## [ZU BEFOLGENDE ANWEISUNG]
Welche Zeilen der folgenden Datensätze enthalten das Wort „click“? Zeige jede dieser Zeilen vollständig.

## [AUSZUG DER DATENSÄTZE]
┄┄┄┄┄┄┄┄┄┄┄┄┄┄┄┄┄┄┄┄
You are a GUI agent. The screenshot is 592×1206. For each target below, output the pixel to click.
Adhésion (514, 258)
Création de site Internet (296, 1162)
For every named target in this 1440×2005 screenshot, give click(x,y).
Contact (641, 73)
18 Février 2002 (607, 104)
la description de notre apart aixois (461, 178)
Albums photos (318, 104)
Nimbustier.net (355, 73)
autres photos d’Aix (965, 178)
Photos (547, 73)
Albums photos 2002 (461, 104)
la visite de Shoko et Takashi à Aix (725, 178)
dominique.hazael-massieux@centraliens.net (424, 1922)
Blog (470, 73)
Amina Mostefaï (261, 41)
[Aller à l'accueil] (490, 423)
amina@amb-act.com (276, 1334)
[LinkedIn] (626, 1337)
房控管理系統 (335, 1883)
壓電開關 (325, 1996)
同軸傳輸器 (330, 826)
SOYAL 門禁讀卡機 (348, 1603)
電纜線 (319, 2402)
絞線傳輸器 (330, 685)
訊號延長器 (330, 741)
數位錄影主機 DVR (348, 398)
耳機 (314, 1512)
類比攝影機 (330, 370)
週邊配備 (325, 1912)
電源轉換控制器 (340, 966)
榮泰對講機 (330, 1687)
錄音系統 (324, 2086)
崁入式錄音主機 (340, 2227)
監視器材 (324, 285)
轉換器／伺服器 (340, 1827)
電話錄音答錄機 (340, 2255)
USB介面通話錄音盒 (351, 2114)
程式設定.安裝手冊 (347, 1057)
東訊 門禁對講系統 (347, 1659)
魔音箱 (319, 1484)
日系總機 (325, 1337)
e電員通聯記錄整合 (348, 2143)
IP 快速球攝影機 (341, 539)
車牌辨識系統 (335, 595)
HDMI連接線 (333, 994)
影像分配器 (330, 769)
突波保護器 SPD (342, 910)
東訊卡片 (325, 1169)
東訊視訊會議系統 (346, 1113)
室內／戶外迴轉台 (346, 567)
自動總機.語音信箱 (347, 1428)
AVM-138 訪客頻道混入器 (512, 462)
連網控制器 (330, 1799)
┄┄┄┄┄┄┄┄┄┄┄┄┄┄┄┄┄┄┄┄
## [LÖSUNG]
You are a GUI agent. The screenshot is 592×1206. For each target below, output the pixel to click.
For every named target in this 1440×2005 screenshot, give click(x,y).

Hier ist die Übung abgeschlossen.